# [WORK ITEM]
Only the first line of the listing and the lines after it, up to and including the one containing "has height=432, width=1568.", should be retyped exactly.

# [SUPPLIED MATERIAL]
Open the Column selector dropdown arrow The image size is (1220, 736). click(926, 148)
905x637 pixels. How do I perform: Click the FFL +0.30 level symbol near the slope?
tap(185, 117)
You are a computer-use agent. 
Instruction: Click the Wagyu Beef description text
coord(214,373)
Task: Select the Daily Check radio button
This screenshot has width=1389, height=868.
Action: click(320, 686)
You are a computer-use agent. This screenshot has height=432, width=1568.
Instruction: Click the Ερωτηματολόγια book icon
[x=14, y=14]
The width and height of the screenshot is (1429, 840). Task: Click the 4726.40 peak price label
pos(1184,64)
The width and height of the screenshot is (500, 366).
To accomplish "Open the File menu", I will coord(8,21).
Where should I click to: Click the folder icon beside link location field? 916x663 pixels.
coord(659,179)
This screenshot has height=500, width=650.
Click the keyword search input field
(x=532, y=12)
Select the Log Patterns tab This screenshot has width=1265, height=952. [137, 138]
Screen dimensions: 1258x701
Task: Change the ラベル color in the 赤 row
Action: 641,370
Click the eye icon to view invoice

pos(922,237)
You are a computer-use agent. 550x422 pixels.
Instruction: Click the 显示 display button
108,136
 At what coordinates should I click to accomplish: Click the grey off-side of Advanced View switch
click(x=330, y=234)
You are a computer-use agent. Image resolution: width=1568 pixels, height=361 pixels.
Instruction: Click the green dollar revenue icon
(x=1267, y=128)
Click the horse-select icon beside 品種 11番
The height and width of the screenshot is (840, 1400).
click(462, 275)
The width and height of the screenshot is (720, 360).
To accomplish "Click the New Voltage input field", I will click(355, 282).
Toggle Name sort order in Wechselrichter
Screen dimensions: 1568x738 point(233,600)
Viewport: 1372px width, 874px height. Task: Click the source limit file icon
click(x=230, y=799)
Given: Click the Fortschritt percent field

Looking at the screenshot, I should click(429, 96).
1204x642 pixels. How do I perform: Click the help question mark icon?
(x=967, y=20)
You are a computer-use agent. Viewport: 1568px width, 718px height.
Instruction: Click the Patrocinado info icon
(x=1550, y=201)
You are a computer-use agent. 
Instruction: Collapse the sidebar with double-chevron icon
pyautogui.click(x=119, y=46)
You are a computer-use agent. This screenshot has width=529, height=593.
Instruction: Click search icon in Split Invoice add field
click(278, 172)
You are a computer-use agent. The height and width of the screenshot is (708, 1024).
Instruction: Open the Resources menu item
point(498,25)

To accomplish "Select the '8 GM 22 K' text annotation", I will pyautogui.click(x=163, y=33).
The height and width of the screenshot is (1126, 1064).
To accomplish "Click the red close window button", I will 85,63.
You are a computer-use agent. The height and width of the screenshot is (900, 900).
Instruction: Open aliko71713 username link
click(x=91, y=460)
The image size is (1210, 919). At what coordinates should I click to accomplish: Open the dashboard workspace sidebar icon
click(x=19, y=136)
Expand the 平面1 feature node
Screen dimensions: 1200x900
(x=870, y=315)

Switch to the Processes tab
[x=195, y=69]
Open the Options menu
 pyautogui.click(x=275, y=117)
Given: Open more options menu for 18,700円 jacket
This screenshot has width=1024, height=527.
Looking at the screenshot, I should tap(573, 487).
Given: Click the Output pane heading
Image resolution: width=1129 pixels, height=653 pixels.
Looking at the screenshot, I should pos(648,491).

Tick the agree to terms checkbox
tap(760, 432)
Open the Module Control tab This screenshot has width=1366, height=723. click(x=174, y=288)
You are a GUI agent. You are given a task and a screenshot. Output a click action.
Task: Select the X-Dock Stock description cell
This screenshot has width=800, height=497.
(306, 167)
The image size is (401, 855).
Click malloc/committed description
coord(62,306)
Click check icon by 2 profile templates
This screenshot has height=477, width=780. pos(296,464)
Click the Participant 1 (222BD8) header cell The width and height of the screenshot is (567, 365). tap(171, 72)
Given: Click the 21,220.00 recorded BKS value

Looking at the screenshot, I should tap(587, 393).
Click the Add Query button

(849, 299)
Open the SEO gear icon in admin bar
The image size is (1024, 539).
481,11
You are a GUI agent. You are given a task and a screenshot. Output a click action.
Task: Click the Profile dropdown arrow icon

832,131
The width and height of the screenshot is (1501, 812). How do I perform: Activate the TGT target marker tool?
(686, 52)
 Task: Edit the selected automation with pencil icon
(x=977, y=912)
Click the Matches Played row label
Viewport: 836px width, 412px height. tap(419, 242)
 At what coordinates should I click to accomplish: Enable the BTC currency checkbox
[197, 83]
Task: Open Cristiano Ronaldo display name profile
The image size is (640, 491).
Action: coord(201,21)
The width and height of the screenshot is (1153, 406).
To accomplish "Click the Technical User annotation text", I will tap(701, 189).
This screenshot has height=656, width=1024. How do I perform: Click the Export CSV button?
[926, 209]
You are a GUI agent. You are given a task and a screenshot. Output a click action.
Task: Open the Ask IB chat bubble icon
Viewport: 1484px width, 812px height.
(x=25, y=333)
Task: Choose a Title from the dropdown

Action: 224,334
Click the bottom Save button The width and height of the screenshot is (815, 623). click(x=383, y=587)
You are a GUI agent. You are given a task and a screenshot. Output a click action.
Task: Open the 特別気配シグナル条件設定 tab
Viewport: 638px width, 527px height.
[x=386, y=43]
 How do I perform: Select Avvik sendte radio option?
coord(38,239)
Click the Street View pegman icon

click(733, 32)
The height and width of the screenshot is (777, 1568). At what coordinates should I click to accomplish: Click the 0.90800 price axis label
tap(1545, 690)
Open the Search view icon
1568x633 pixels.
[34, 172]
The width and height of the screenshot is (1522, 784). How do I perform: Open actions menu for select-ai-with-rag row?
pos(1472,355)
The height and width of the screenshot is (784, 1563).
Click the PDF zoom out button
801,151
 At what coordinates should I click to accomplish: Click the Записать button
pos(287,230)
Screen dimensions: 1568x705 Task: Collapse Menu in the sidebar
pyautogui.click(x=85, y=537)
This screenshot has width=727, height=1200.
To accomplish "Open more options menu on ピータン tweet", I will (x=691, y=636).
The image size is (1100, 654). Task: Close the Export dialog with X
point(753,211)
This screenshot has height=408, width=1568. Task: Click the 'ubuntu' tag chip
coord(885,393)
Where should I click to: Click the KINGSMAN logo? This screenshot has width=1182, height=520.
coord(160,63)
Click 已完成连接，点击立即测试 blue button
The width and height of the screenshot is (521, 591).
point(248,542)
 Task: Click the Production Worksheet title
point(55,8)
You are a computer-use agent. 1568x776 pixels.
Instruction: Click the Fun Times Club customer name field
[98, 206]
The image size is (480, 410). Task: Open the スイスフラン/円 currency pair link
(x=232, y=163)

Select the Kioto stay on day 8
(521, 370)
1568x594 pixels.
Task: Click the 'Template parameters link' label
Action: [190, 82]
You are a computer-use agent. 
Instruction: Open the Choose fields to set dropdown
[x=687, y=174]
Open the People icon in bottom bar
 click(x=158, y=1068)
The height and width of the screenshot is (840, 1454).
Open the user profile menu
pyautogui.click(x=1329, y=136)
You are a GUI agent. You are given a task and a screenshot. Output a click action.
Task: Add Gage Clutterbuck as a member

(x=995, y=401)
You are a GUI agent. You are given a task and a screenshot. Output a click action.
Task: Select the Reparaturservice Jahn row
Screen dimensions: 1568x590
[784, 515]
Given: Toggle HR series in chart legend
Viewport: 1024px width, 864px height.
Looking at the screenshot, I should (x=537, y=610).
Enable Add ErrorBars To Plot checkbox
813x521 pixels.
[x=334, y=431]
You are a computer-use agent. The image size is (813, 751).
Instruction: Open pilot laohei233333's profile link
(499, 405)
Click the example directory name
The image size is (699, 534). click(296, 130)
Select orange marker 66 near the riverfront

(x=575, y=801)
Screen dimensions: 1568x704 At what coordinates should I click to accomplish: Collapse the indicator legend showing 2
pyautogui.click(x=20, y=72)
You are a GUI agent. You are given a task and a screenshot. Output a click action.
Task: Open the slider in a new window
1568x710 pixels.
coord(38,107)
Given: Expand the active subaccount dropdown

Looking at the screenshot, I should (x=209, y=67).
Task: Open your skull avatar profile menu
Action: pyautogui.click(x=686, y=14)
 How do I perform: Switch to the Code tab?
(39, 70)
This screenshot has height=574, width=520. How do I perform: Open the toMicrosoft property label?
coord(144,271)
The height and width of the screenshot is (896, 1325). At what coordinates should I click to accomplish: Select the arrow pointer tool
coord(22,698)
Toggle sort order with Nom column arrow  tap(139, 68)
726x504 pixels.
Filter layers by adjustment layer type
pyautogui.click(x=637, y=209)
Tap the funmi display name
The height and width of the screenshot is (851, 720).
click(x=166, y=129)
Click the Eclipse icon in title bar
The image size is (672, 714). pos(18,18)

# [OUTPUT]
Open the Column selector dropdown arrow The image size is (1220, 736). click(926, 148)
905x637 pixels. How do I perform: Click the FFL +0.30 level symbol near the slope?
tap(185, 117)
You are a computer-use agent. 
Instruction: Click the Wagyu Beef description text
coord(214,373)
Task: Select the Daily Check radio button
This screenshot has width=1389, height=868.
Action: click(320, 686)
You are a computer-use agent. This screenshot has height=432, width=1568.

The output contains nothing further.